Live is a live recording by Champion et ses G-Strings (live moniker for DJ Champion and his guitarists), released in 2007 on Saboteur Records. The package contains two discs, one in CD format and one in NTSC DVD format with no region coding.

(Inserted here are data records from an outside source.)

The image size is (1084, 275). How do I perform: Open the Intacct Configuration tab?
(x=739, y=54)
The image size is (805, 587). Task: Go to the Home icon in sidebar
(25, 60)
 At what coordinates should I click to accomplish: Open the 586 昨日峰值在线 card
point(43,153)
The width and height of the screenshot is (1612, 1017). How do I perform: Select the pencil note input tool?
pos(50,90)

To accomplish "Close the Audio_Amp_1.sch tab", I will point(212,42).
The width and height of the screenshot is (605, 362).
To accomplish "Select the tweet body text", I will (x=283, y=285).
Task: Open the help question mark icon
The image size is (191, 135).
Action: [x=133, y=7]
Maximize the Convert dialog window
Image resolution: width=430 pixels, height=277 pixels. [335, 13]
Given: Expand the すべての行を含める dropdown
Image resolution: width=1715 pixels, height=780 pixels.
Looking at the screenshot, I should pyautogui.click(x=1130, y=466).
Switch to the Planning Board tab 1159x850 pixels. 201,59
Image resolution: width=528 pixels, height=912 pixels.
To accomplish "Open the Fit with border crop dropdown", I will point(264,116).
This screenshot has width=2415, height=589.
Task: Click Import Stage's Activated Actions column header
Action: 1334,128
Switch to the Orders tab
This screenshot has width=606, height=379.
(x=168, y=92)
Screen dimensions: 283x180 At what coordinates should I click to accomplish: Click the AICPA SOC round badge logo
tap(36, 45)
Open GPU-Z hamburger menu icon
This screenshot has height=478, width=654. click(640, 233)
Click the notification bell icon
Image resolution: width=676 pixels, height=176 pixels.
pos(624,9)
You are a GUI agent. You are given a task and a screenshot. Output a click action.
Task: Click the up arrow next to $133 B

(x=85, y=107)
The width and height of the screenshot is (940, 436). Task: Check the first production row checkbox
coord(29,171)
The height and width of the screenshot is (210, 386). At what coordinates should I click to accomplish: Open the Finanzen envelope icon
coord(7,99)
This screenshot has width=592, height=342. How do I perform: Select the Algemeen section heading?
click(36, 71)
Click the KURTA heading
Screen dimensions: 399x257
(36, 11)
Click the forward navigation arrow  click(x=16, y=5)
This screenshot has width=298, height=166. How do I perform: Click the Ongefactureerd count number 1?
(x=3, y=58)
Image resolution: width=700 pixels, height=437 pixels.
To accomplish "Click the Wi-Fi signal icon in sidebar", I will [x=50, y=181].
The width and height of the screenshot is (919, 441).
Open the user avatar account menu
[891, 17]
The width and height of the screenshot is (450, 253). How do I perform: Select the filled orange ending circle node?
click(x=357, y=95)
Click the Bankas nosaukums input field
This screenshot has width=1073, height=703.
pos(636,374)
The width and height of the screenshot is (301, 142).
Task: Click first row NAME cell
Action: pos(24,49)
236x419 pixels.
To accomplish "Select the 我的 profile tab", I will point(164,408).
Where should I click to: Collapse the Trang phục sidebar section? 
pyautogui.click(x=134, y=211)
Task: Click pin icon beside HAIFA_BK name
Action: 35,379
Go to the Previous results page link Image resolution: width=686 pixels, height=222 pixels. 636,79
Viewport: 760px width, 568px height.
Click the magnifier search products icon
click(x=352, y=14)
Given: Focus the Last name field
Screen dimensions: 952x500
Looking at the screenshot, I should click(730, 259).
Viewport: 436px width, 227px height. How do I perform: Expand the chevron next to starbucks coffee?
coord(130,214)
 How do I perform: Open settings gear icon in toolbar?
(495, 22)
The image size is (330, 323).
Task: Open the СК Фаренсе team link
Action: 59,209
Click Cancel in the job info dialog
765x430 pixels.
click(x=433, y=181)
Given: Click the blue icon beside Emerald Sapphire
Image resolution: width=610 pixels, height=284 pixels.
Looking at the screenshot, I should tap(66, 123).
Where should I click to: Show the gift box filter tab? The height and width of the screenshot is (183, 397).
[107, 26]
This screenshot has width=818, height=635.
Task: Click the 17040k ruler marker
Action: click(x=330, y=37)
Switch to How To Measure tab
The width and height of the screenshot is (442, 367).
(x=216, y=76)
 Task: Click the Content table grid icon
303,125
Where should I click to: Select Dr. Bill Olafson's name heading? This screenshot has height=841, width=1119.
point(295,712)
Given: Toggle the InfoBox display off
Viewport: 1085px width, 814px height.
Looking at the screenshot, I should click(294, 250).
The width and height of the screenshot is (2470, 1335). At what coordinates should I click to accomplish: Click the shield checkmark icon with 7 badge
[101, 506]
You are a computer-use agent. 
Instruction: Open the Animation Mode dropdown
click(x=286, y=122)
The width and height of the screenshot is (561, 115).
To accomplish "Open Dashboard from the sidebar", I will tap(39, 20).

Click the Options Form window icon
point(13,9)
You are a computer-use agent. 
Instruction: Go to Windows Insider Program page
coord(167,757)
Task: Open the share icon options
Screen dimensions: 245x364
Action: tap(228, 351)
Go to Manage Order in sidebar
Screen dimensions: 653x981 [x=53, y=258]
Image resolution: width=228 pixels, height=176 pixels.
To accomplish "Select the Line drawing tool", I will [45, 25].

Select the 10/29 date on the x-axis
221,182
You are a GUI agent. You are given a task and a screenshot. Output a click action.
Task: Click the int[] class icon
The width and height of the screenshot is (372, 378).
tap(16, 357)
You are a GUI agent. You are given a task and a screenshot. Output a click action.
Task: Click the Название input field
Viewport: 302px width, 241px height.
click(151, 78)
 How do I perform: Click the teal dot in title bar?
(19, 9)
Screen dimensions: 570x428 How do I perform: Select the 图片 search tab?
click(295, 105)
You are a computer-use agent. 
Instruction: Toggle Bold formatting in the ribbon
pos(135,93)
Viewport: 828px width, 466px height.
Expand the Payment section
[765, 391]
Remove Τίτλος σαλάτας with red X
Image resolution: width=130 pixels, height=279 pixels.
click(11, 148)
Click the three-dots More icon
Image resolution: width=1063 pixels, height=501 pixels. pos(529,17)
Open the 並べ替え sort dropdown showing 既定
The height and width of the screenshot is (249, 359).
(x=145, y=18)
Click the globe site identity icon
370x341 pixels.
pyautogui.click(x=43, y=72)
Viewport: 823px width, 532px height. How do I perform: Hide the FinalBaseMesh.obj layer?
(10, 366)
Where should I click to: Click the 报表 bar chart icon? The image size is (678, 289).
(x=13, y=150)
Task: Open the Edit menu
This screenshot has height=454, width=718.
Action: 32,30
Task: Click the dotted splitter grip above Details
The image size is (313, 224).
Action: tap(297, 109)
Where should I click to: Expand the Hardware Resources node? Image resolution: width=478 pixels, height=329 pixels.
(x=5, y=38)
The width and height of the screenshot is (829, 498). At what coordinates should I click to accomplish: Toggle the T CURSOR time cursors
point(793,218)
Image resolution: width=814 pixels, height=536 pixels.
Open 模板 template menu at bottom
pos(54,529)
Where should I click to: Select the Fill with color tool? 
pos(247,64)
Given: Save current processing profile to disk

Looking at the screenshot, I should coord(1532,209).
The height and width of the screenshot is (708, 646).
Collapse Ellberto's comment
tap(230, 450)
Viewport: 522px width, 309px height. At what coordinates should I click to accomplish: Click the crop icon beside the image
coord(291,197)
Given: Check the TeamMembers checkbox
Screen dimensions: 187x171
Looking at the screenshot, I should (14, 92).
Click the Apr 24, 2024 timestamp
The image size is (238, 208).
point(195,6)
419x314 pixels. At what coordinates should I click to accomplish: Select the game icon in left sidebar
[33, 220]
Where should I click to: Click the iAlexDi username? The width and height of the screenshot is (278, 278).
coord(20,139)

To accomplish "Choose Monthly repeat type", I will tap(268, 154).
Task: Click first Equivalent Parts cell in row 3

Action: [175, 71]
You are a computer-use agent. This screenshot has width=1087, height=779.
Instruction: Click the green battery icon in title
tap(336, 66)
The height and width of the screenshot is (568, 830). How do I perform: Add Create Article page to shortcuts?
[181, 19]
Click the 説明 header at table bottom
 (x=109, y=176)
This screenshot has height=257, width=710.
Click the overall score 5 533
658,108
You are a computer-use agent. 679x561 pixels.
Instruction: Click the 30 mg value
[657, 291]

The album features a live performance featuring tracks from Champion's 2004 debut album, Chill'em All.

==Track listing==

===CD===
1. "NnGg"
2. "Tawoumga"
3. "Two Hoboes"
4. "Die In Peace"
5. "Barry's Beach"
6. "Keep On"
7. "No Heaven"
8. "Sergio's Trio"
9. "Feeling Good"
10. "The Plow"

===DVD===

====Show====
1. "Intro"
2. "NnGg"
3. "Tawoumga"
4. "Two Hoboes"
5. "Die In Peace"
6. "Barry's Beach"
7. "Keep On"
8. "No Heaven"
9. "Sergio's Trio"
10. "Feeling Good"
11. "The Plow"
12. "Credits"

====Extras====
1. "Documentary"
2. "Epilogue"
3. "Fan Cam 1"
4. "Fan Cam 2"
5. "Fan Cam 3"
6. "DJ Cam 1"
7. "DJ Cam 2"
8. "Teaser"

==Technical specifications==
Français / English

16:9 • PCM Stereo • Dolby Digital 5.1

DVD is NTSC and fits All Regions

Filmed in HD at the Montreal Metropolis on December 14, 2006.

The DVD also contains a Sign Guide in the Extras Section (used by Champion on stage to command the guitarists). This shows images only.